余談になるが、こうした「品質がまずまずのベーシックアイテムを低価格で提供する」というモデルは、いまのところは住宅の世界では成り立たないと思われる。アパレルに比べてユーザーの知識水準が低く、自立の度合いも低いからだ。ただ、将来的にはユニクロ的なビジネスモデルはむしろあるべき姿のひとつである。
こうしたユニクロがつくった低価格市場に、「おしゃれ」という新しい概念を持ち込んだ、ファストファッションのブランドが軒並み支持を受けるのは当然のことであった。ユニクロ的な「安くていいもの」を当たり前と捉える消費マインドに、「安くておしゃれなもの」という要求が加わる流れは、住宅産業にも必ず到来すると思われる。
「安くておしゃれなもの」を望む消費マインドをもう少し掘り下げてみると、「更新可能」というキーワードに突き当たる。情報化社会において流行はめまぐるしく変わる。若い世代は一生モノの洋服などほしいとは思わない。多少品質が悪くても、シーズンごとに気軽に買い換えられる価格とラインナップを充実させてほしい。これが偽らざる彼らの本音だろう。

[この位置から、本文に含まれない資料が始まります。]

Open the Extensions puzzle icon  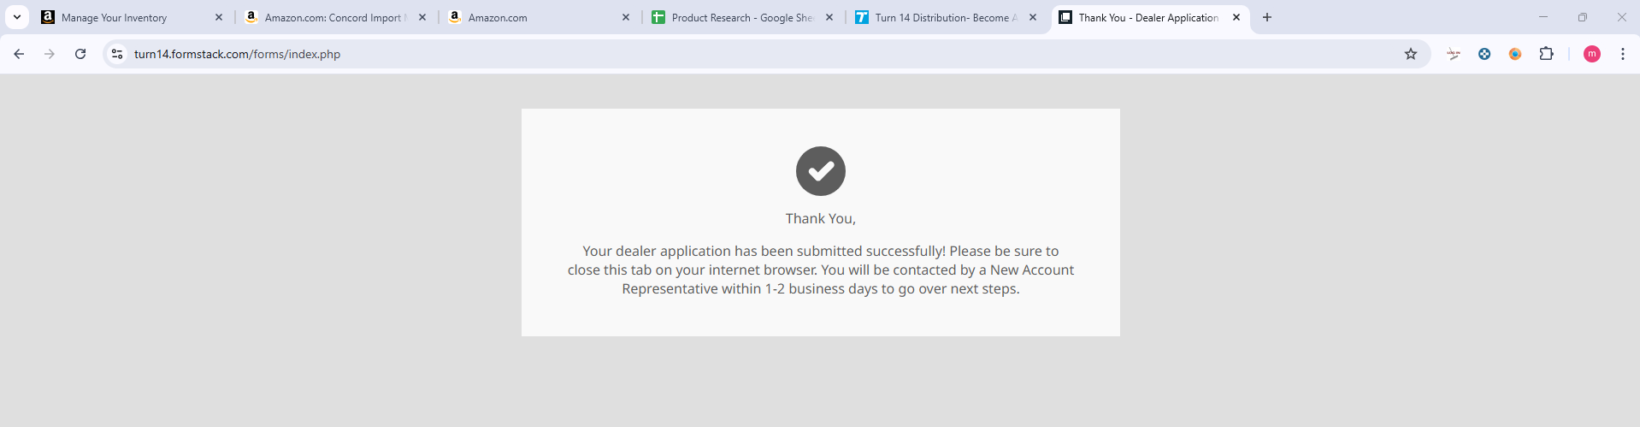tap(1546, 54)
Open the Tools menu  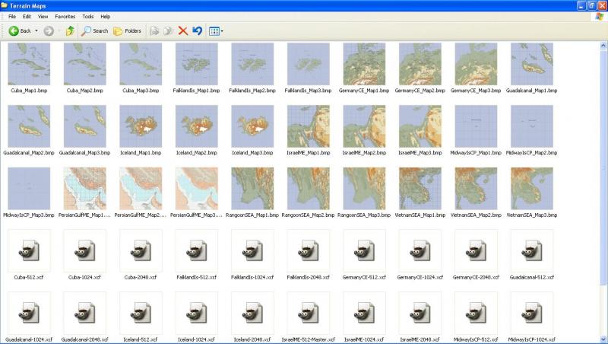[88, 17]
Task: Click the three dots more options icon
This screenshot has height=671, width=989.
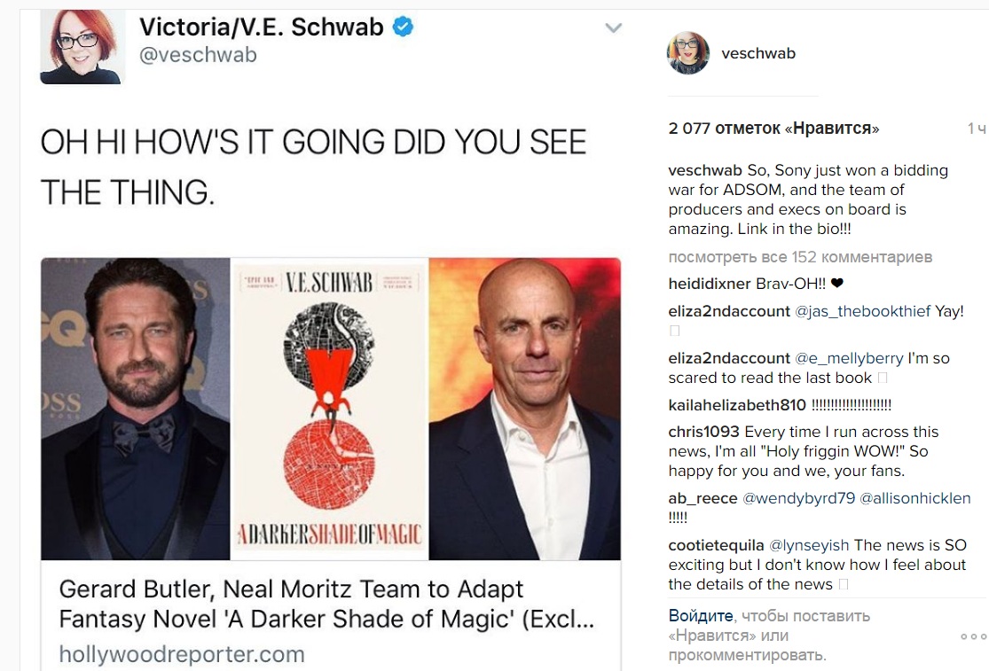Action: coord(973,636)
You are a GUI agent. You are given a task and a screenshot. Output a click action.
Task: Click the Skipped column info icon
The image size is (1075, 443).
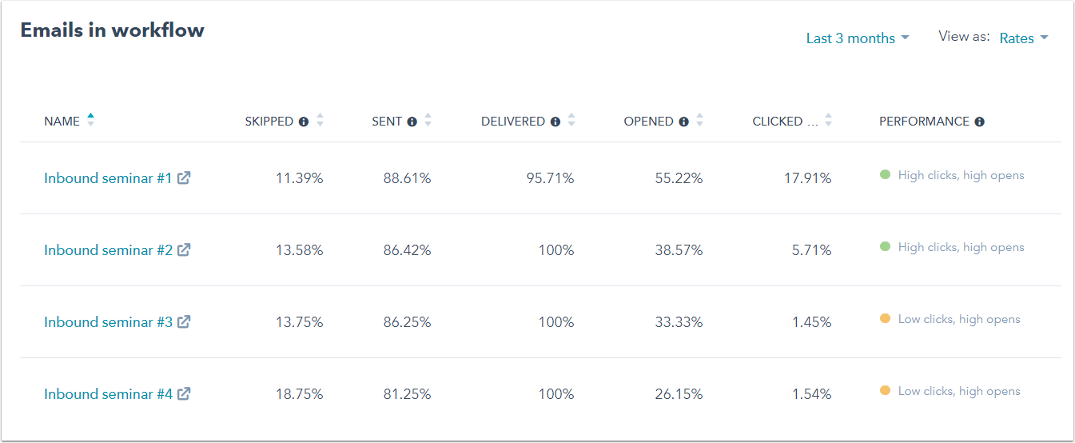pyautogui.click(x=304, y=122)
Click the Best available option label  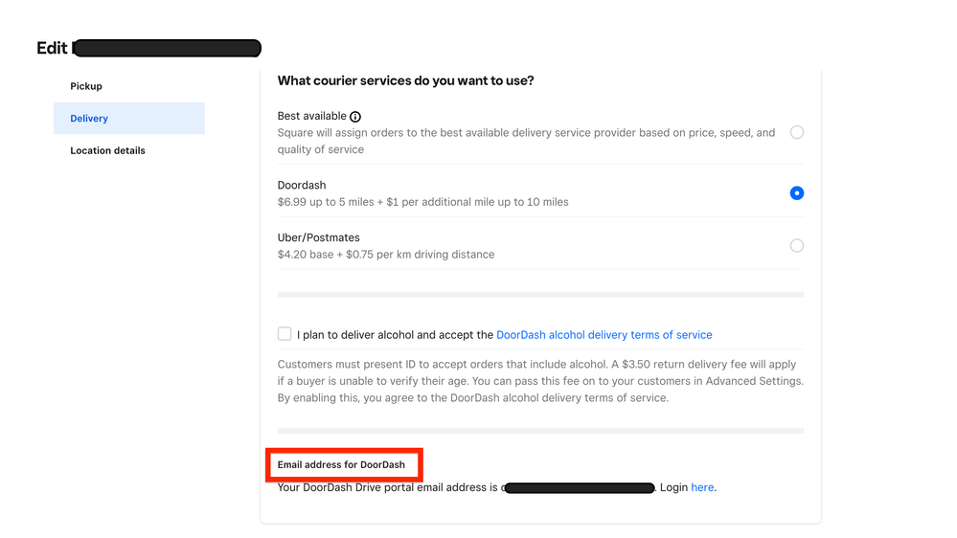[311, 116]
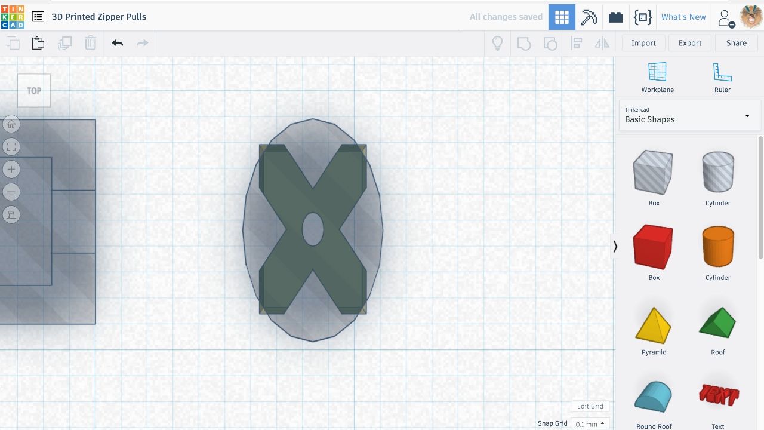Click the TOP view cube label

pyautogui.click(x=33, y=90)
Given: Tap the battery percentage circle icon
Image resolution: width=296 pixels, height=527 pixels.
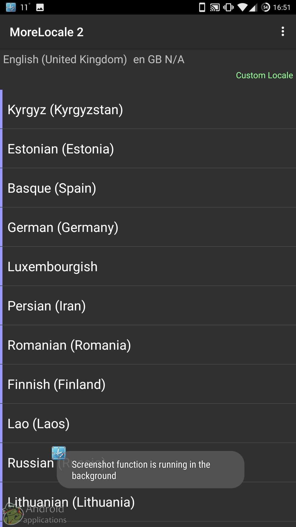Looking at the screenshot, I should click(266, 7).
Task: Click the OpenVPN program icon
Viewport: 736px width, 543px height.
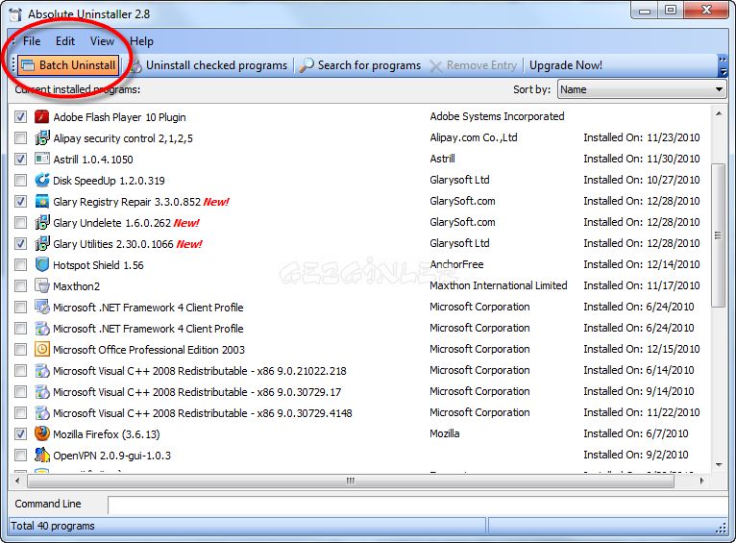Action: tap(41, 455)
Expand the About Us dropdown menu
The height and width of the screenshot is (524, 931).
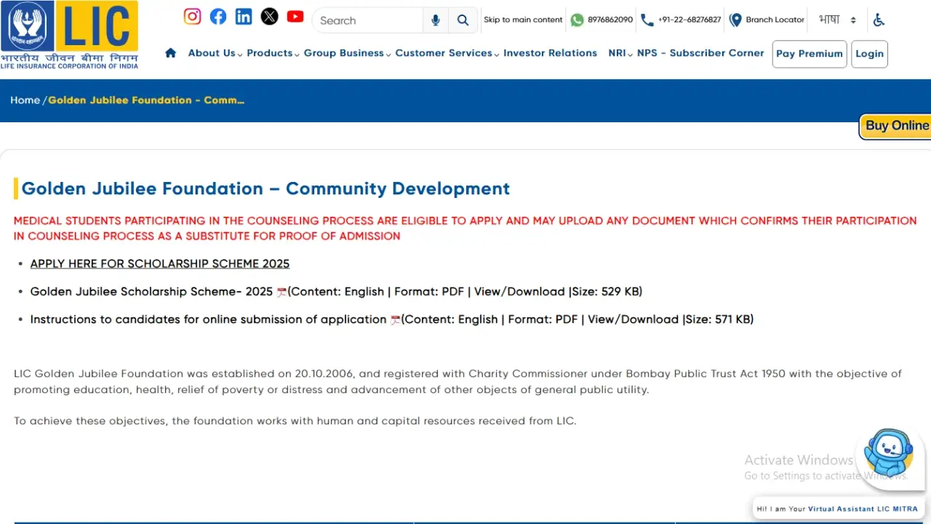tap(215, 53)
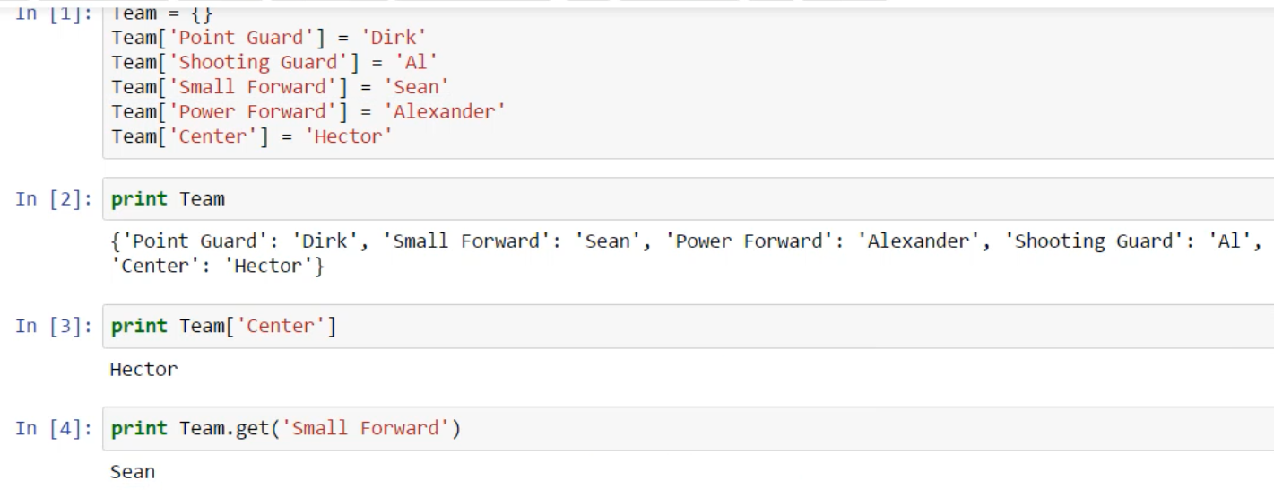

こうした消費マンドの20代中ごろの世代が、あと5年もすれば住宅ローンを組んで家を建てるようになる。家づくりに関連する消費マインドも、こうした傾向を強く帯びてくるのは必須といえる。
4 「安くておしゃれ」はモノで勝負
では、住宅における「安くておしゃれ」「更新可能」とはどういうことになるのだろうか。要素別に見ていきたい。
「安い」を追求すると、基本的にはベーシックなかたちの小ぶりな家になる。建物の外観や空間構成で個性を出すのは難しくなる。仕上げ材もベーシックなものが中心となり、高価な材料や手間のかかるものは採用できないだろう。要は昨今、流行の兆しを見せている「規格(企画)」住宅的な空間となる。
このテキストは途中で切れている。